Fruits, vegetable, beans, and grains are all sources of carbohydrates.


Carbohydrates are the simple and complex sugars obtained from the foods we eat. Not all
carbohydrates are the same. Simple carbohydrates include sugars such as table sugar or
sucrose and fruit sugar or fructose. Complex carbohydrates are sometimes called "good
carbs" due to their nutrient value. Complex carbohydrates are composed of several simple
sugars linked together and include starches and fiber. Carbohydrates are an important
part of a healthy diet and a valuable energy source needed to perform normal biological
activities.

Carbohydrates are one of the four major classes of organic compounds in


living cells. They are produced during photosynthesis and are the main sources of energy
for plants and animals. The term carbohydrate is used when referring to a saccharide or
sugar and its derivatives. Carbohydrates can be simple sugars or monosaccharides,
double sugars or disaccharides, composed of a few sugars or oligosaccharides, or
composed of many sugars or polysaccharides.

Organic Polymers

Carbohydrates are not the only types of organic polymers. Other biological polymers
include:

 Lipids: diverse group of organic compounds inclusive of fats, oils, steroids, and
waxes.
 Proteins: organic polymers composed of amino acids that perform a multitude of
functions in the body. Some provide structural support, while others act as
chemical messengers.
 Nucleic Acids: biological polymers, including DNA and RNA, that are important
for genetic inheritance.

A monosaccharide or simple sugar has a formula that is some multiple of CH2O. For
instance, glucose (the most common monosaccharide) has a formula of C6H12O6.
Glucose is typical of the structure of monosaccharides. Hydroxyl groups (-OH) are
attached to all carbons except one. The carbon without an attached hydroxyl group is
double-bonded to an oxygen to form what is known as a carbonyl group.

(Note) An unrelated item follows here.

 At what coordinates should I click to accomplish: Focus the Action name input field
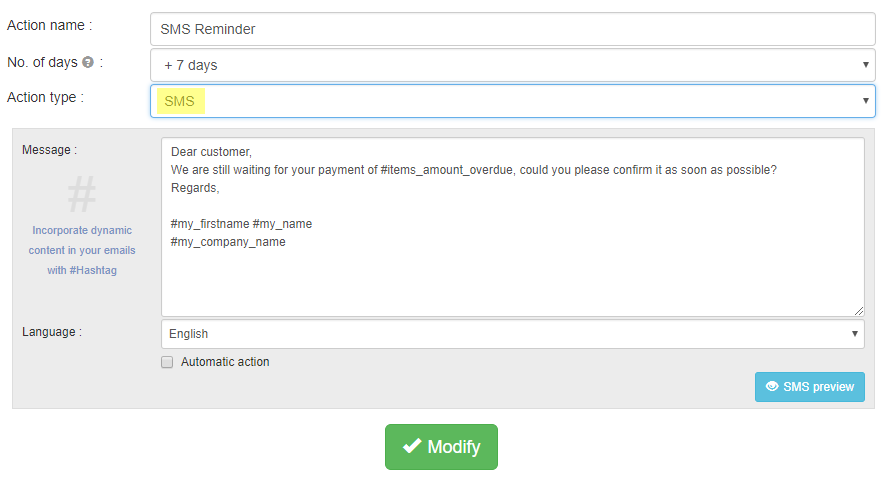(x=512, y=29)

The location of this group determines whether or not a sugar is known as a ketone or an
aldehyde sugar. If the group is not terminal then the sugar is known as a ketone. If the
group is at the end, it is known as an aldehyde. Glucose is an important energy source in
living organisms. During cellular respiration, the breakdown of glucose occurs in order to
release its stored energy.

Two monosaccharides joined together by a glycosidic linkage is called a double sugar


or disaccharide. The most common disaccharide is sucrose. It is composed of glucose
and fructose. Sucrose is commonly used by plants to transport glucose from one part of
the plant to another.

Disaccharides are also oligosaccharides. An oligosaccharide consists of a small


number of monosaccharide units (from about two to 10) joined together.
Oligosaccharides are found in cell membranes and assist other membrane structures
called glycolipids in cell recognition.

Polysaccharides can be composed of hundreds to thousands of monosaccharides


combined together. These monosaccharides are joined together through dehydration
synthesis. Polysaccharides have several functions including structural support and
storage. Some examples of polysaccharides include starch, glycogen, cellulose, and chitin.
Starch is a vital form of stored glucose in plants. Vegetables and grains are good sources
of starch. In animals, glucose is stored as glycogen in the liver and muscles.

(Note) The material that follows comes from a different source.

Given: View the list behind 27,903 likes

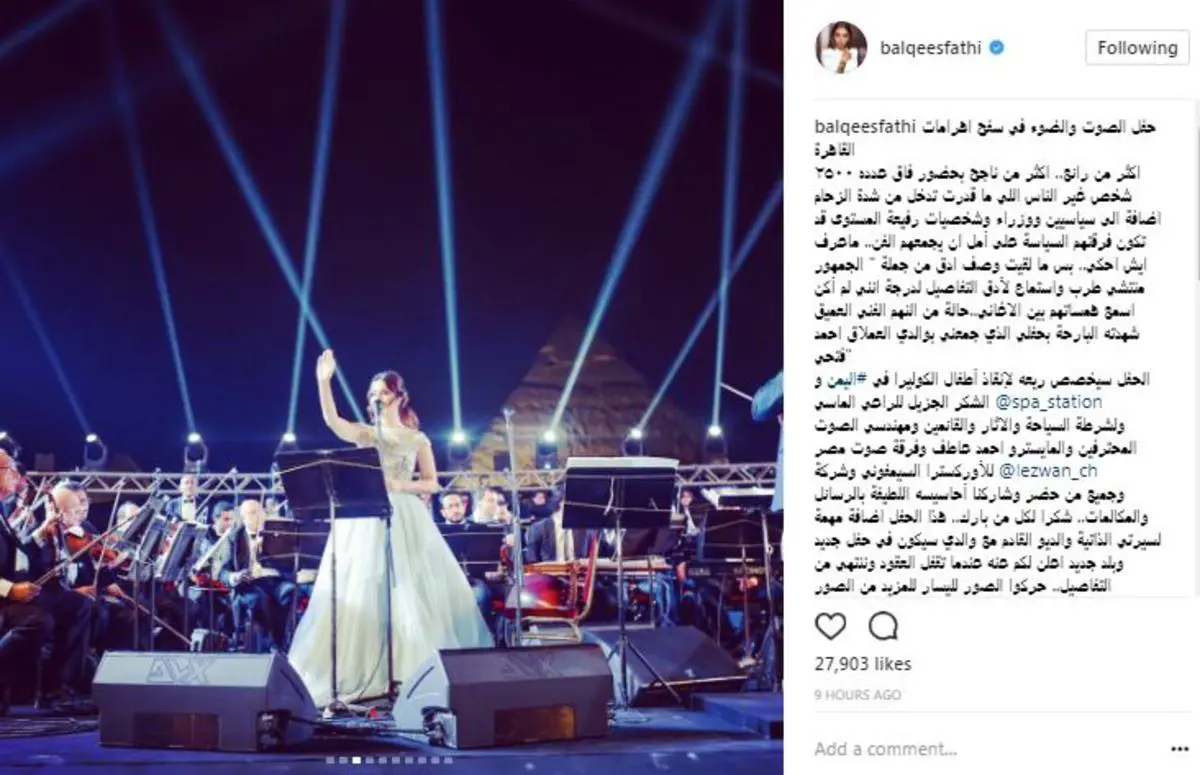Looking at the screenshot, I should point(862,664).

Cellulose is a fibrous carbohydrate polymer that forms the cell walls of plants. It
composes about one-third of all vegetable matter and cannot be digested by humans.

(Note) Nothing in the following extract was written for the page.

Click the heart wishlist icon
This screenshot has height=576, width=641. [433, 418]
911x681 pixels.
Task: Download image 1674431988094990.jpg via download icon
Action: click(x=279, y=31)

Chitin is a tough polysaccharide that can be found in some species of fungi. Chitin also
forms the exoskeleton of arthropods such as spiders, crustaceans, and insects. Chitin
helps to protect the animal's soft internal body and helps to keep them from drying out.

Carbohydrate Digestion

Carbohydrates in the foods we eat must be digested to extract the stored energy. As
food travels through the digestive system, it is broken down allowing glucose to be
absorbed into the blood. Enzymes in the mouth, small intestines, and pancreas help to
break down carbohydrates into their monosaccharide constituents. These substances are
then absorbed into the bloodstream.

The circulatory system transports glucose in the blood to cells and tissues of the body.
The release of insulin by the pancreas allows glucose to be taken in by our cells to be used
to produce energy through cellular respiration. Excess glucose is stored as glycogen in the
liver and muscles for later use. An overabundance of glucose can also be stored
as fat in adipose tissue.

Digestible carbohydrates include sugars and starches. Carbohydrates that cannot be


digested include insoluble fiber. This dietary fiber is eliminated from the body through
the colon.
Proteins

Proteins are very important biological molecules in cells. By weight, proteins are
collectively the major component of the dry weight of cells. They can be used for a variety
of functions from cellular support to cell signaling and cellular locomotion. Examples of
proteins include antibodies, enzymes, and some types of hormones (insulin). While
proteins have many diverse functions, all are typically constructed from one set of 20
amino acids. We obtain these amino acids from the plant and animal foods we eat. Foods
high in protein include meats, beans, eggs, and nuts.
Amino Acids

Most amino acids have the following structural properties:

A carbon (the alpha carbon) bonded to four different groups:

 A hydrogen atom (H)


 A Carboxyl group (-COOH)
 An Amino group (-NH2)
 A "variable" group

Of the 20 amino acids that typically make up proteins, the "variable" group determines
the differences among the amino acids. All amino acids have the hydrogen atom, carboxyl
group and amino group bonds.

The sequence of the amino acids in an amino acid chain determines a protein's 3-D
structure. Amino acid sequences are specific to specific proteins and determines a
protein's function and mode of action. A change in even one of the amino acids in an
amino acid chain can alter protein function and result in disease.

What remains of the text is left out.